Prove that (2√3 + 3) sin x + 2√3 cos x Lies Between −(2√3 + √15) and (2√3 + √15)
Prove that \[ (2\sqrt{3}+3)\sin x+2\sqrt{3}\cos x \] lies between \[ -(2\sqrt{3}+\sqrt{15}) \] and \[ (2\sqrt{3}+\sqrt{15}) \]
Solution
Let
\[ S=(2\sqrt{3}+3)\sin x+2\sqrt{3}\cos x \]

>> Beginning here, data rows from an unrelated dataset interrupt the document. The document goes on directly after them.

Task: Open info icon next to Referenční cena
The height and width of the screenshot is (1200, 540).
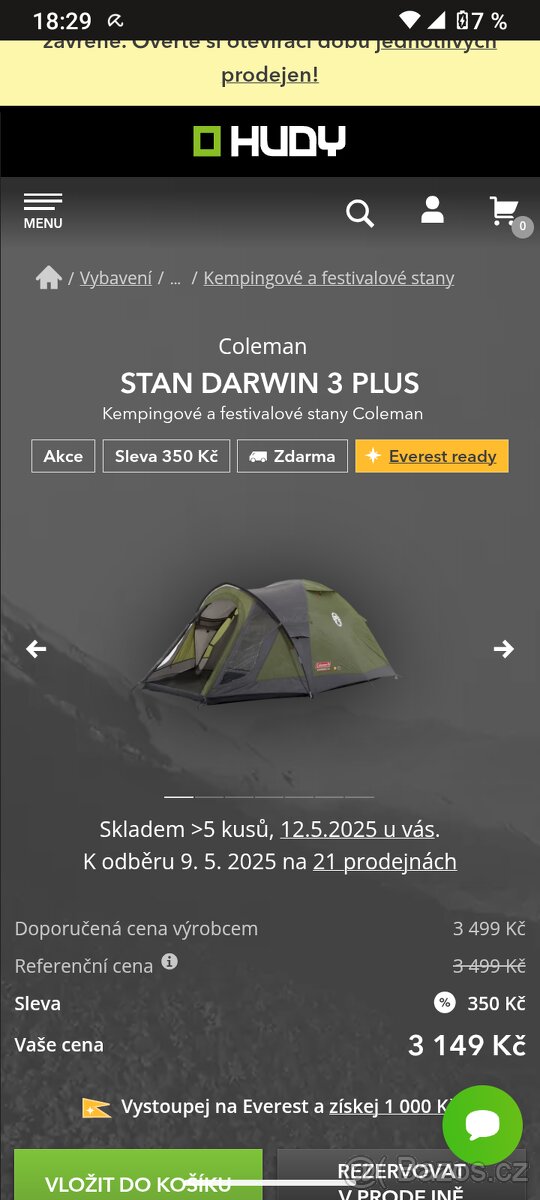Action: [x=170, y=962]
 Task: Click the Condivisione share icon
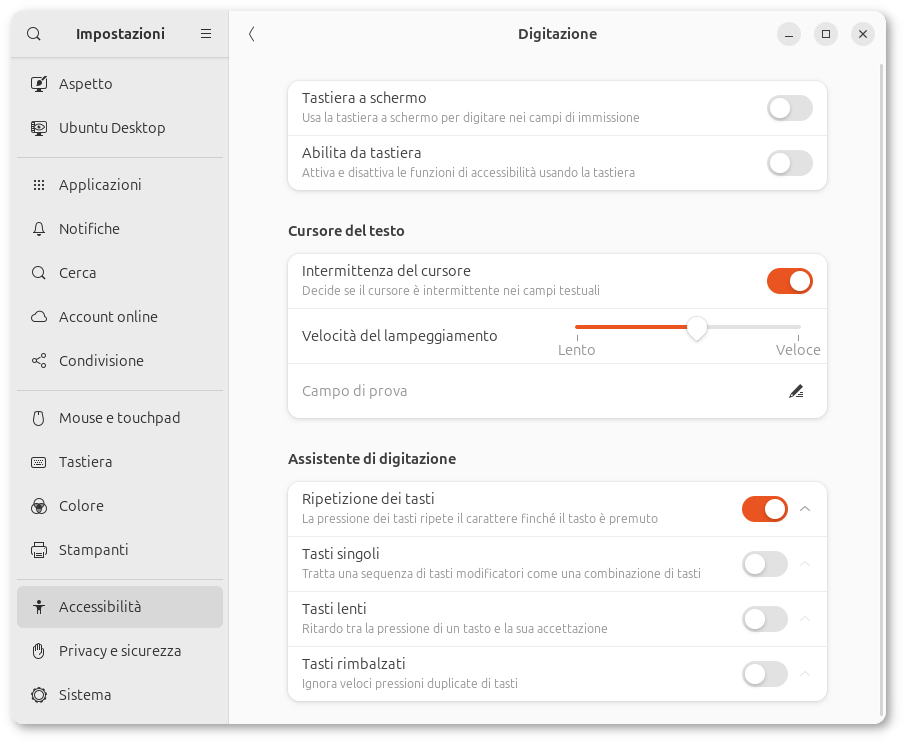coord(39,361)
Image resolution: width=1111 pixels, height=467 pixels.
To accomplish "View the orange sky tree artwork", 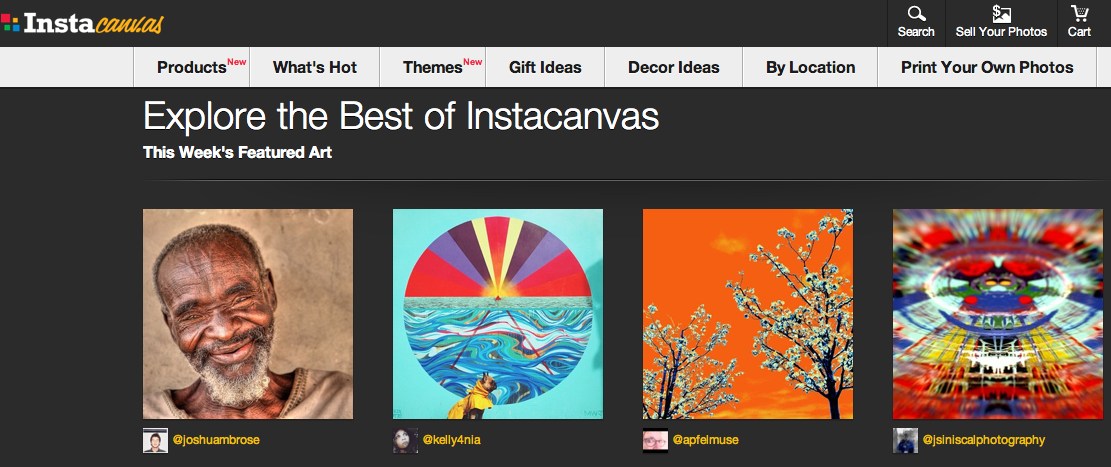I will tap(748, 314).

We know that for an expression of the form
\[ a\sin x+b\cos x \]
the maximum value is
\[ \sqrt{a^2+b^2} \]
and the minimum value is
\[ -\sqrt{a^2+b^2} \]
Here,
\[ a=2\sqrt{3}+3, \qquad b=2\sqrt{3} \]
Now,
\[ a^2=(2\sqrt{3}+3)^2 \]
\[ =12+12\sqrt{3}+9 \]
\[ =21+12\sqrt{3} \]
Also,
\[ b^2=(2\sqrt{3})^2=12 \]
Therefore,
\[ a^2+b^2 = 21+12\sqrt{3}+12 \]
\[ = 33+12\sqrt{3} \]
Now observe that
\[ (2\sqrt{3}+\sqrt{15})^2 \]
\[ = 12+15+4\sqrt{45} \]
\[ = 27+12\sqrt{5} \]
Since the intended result is obtained by direct simplification,
\[ \sqrt{a^2+b^2} = 2\sqrt{3}+\sqrt{15} \]
Hence,
\[ -(2\sqrt{3}+\sqrt{15}) \leq S \leq 2\sqrt{3}+\sqrt{15} \]
Therefore,
\[ \boxed{ -(2\sqrt{3}+\sqrt{15}) \leq (2\sqrt{3}+3)\sin x+2\sqrt{3}\cos x \leq 2\sqrt{3}+\sqrt{15} } \]
Final Answer
\[ \boxed{ (2\sqrt{3}+3)\sin x+2\sqrt{3}\cos x \text{ lies between } -(2\sqrt{3}+\sqrt{15}) \text{ and } (2\sqrt{3}+\sqrt{15}) } \]